果不其然,婦人麵露焦灼,連忙道:“那…那還請醫師為我家孩兒再診斷一番啊。”
淩綃微微頷首,跟著婦人一同進屋。
一進這屋裡,一股濃鬱的腐臭便湧上鼻子,淩綃隻覺得胃部像是被人打了幾拳,若不是她胃裡空空,此刻恐怕會嘔吐出來。

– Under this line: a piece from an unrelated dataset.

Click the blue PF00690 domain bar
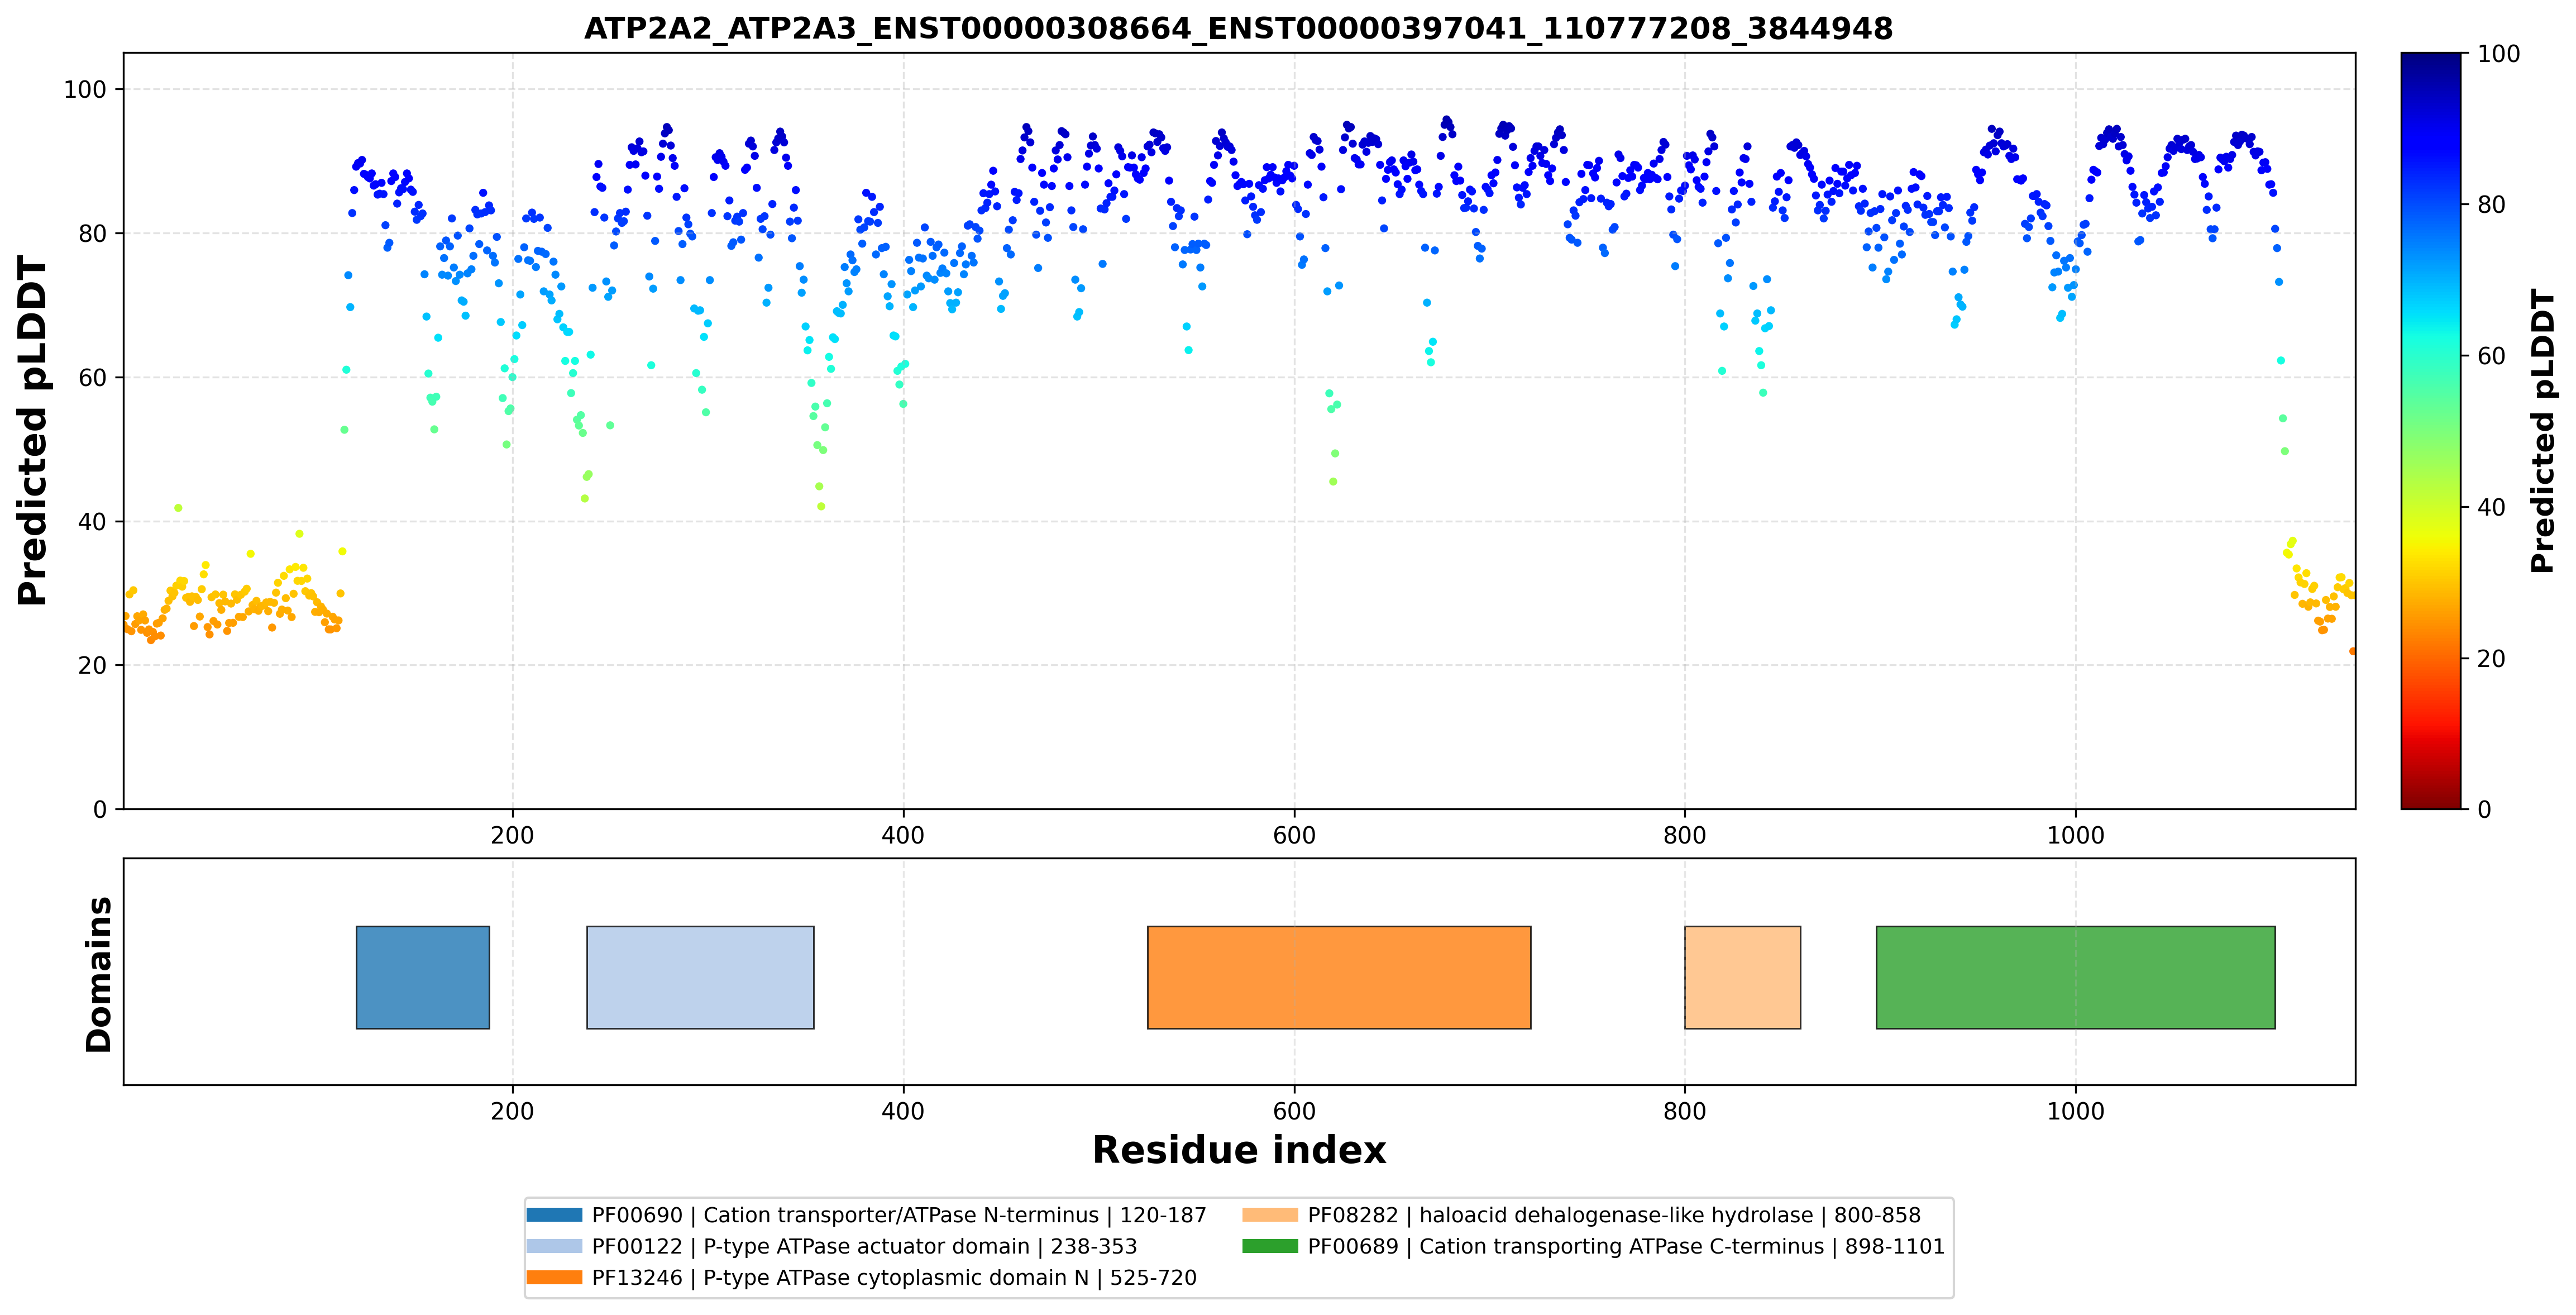Viewport: 2576px width, 1315px height. (423, 977)
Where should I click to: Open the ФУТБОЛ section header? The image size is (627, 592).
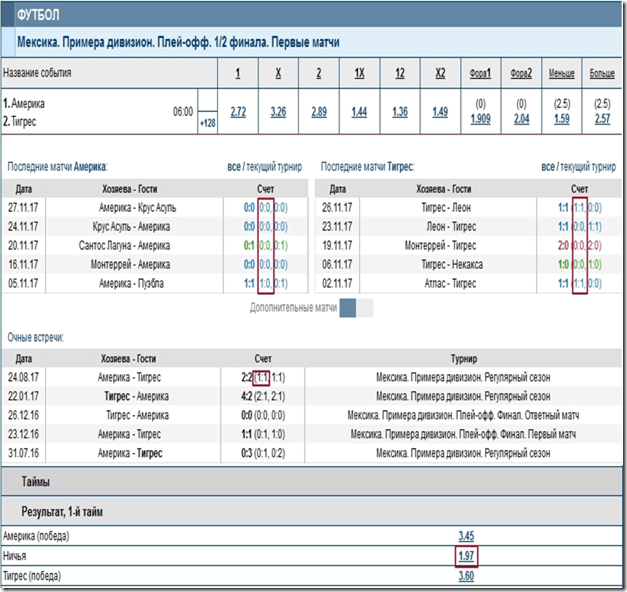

而婦人卻仿佛沒有聞到似的,焦急地把孩子拉到淩綃麵前,讓她診斷。
她見淩綃眉頭緊皺、神情嚴肅,以為是孩子病情嚴重,差點跪下來求她。
淩綃屏住呼吸,看著那孩子,“彆急,讓我看看。”
她學著徐清和給人診脈的樣子,將手指搭在孩子的腕上,指腹頓時感受到脈搏在輕輕跳動。
淩綃當然看不出什麼,她沉吟片刻,便輕聲道:“果不其然。”
婦人緊緊地盯著她,神情緊張。
淩綃:“那疫病殘留下來的病氣蘊藏在孩子的肺部,並未完全祛除。”
一聽這話,婦人麵色慘白,喃喃道:“這可怎麼辦,我的孩子,我的孩子…”
淩綃出聲安撫,“不過你不必太憂心。”
“今日我從藥王神醫穀前來,就是為了治這疫病的。”
“當前我和師弟對這疫病的研究已經有了些眉目,相信過不了多久,就能研製出解藥來。”
聽了這話,婦人才恢複了些鎮定,“多謝醫師,多謝醫師,還請一定要治好我兒啊…”
安撫好婦人後,淩綃這才認真打量起這空蕩的房間來。
婦人還在抹眼淚,孩子也是無精打采。
但是那孩子比起瘦骨嶙峋的婦人來說,已經好了很多了。
她裸露在外的皮膚,是一層疊著一層的疤痕,像是剛結痂就被抓破,一直循環往複。
不過房間裡的那股惡臭並不是源於眼前的女人和孩子。
仗著自己藥王神醫穀大師姐的身份,淩綃了當直接地問:“這屋裡為何有股腐臭味?”
婦人麵上頓時露出一絲苦澀,“…那是我丈夫身上的味道。”
淩綃微微挑眉。
她聞過那些疫病嚴重的人身上的臭味,也聞到了路邊已經死去的人的腐臭味。
但不論哪一種,都跟這屋裡的味道不同。
淩綃看著地上還在冒著熱氣的砂鍋,裡頭隱隱約約傳出了苦澀的藥味。
剛才婦人說給自己的丈夫熬藥,這點倒也沒說謊。